Assignment: Determine which lines of the records include the word "computer", and copy them.

Supplied records:
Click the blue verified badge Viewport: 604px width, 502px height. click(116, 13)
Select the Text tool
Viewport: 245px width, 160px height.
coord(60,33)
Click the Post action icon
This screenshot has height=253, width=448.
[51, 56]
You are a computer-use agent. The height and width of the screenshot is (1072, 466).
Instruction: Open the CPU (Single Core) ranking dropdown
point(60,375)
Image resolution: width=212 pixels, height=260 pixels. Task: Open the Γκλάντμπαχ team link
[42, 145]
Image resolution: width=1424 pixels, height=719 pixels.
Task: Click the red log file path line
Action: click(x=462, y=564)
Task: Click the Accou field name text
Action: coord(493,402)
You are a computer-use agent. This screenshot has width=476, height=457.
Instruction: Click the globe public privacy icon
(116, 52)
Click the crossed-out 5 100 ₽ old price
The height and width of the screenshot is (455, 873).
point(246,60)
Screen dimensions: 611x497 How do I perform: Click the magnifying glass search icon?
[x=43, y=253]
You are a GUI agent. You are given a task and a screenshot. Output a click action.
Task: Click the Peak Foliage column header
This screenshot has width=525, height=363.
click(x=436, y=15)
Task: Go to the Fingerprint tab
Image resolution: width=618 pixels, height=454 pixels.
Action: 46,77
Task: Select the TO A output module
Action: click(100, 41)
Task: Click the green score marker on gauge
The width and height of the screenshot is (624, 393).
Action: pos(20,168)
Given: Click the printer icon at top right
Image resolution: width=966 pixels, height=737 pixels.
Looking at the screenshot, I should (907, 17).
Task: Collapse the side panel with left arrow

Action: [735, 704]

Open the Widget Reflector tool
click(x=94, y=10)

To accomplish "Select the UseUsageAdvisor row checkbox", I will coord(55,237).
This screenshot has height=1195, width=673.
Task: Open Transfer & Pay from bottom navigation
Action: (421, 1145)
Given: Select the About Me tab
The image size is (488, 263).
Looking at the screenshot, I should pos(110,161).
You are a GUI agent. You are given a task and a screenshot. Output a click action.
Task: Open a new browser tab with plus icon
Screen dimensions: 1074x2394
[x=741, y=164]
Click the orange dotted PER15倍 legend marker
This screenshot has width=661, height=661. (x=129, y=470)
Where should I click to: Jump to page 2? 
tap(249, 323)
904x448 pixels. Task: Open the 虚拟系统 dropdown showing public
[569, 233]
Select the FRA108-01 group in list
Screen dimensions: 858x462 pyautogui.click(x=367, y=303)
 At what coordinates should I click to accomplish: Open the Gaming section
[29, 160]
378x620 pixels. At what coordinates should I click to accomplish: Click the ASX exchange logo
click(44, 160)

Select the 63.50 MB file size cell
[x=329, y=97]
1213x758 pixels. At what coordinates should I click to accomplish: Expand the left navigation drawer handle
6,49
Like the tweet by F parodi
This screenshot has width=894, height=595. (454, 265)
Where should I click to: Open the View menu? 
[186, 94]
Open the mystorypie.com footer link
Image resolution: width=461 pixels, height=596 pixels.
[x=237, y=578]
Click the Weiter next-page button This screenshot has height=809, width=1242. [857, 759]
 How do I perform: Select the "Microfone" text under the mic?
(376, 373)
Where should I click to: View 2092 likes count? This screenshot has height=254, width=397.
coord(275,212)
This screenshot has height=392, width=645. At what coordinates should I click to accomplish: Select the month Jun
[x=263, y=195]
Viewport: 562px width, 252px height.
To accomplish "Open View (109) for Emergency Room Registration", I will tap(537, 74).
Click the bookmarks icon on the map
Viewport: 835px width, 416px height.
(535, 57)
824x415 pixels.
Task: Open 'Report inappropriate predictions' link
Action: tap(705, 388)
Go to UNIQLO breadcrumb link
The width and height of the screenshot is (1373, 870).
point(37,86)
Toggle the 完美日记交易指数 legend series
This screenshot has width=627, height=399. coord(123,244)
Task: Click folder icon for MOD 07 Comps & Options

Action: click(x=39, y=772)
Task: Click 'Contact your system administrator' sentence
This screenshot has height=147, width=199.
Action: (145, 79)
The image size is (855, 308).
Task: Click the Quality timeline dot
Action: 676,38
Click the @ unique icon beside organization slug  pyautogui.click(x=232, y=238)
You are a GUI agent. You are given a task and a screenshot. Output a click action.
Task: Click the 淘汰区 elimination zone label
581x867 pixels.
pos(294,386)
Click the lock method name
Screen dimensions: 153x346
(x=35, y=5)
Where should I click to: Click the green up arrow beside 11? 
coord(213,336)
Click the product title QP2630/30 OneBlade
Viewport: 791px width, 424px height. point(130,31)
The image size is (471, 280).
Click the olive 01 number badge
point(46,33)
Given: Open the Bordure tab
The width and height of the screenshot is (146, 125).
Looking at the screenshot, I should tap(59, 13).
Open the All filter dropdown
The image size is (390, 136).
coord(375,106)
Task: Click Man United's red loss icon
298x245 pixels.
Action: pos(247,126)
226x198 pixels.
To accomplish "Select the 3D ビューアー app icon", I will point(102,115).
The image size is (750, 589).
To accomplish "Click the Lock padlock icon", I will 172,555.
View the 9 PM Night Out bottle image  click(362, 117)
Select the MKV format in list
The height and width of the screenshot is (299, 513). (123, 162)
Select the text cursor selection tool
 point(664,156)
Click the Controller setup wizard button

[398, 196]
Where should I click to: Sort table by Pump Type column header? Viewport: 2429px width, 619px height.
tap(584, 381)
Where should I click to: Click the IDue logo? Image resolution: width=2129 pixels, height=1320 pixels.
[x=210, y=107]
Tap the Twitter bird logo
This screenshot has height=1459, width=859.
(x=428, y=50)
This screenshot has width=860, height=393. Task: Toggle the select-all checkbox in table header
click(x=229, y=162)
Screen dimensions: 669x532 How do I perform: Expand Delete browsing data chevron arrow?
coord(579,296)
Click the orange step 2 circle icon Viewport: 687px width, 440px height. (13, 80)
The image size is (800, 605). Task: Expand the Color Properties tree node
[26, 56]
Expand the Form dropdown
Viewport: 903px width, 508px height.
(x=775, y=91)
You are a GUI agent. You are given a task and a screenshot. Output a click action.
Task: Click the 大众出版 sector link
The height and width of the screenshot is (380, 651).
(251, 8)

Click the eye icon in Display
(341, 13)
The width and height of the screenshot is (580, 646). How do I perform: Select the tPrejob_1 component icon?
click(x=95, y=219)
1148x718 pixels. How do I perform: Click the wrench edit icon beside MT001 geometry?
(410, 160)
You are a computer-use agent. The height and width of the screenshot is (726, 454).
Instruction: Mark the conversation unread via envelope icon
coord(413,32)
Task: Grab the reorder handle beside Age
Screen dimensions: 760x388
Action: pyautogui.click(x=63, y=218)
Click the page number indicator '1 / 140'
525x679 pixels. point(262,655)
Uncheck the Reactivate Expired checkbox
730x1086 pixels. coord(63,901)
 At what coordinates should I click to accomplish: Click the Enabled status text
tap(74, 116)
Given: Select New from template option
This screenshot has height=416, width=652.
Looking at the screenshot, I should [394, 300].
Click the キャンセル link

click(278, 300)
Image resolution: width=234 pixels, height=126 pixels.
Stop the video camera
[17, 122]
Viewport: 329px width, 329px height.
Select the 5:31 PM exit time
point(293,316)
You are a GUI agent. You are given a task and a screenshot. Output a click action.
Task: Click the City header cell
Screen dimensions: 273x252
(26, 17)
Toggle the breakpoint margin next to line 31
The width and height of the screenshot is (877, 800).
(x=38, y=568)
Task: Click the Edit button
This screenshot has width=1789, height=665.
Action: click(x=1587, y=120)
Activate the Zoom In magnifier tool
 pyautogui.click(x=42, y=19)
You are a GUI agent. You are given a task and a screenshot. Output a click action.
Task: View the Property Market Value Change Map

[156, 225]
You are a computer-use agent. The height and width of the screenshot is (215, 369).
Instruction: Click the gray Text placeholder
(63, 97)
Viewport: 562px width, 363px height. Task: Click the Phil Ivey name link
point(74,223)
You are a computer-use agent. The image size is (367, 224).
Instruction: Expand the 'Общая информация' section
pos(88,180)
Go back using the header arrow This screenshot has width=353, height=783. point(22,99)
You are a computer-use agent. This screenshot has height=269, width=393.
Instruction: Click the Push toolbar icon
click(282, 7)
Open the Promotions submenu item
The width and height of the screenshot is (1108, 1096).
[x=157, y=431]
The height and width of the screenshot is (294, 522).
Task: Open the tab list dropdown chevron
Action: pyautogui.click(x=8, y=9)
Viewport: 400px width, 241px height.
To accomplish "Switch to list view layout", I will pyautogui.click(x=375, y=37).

Expected answer:
You are a computer-use agent. The height and width of the screenshot is (1072, 466).
You are a computer-use agent. This screenshot has width=476, height=457.
You are a computer-use agent. The height and width of the screenshot is (726, 454).
You are a computer-use agent. The height and width of the screenshot is (215, 369).
You are a computer-use agent. The image size is (367, 224).
You are a computer-use agent. This screenshot has height=269, width=393.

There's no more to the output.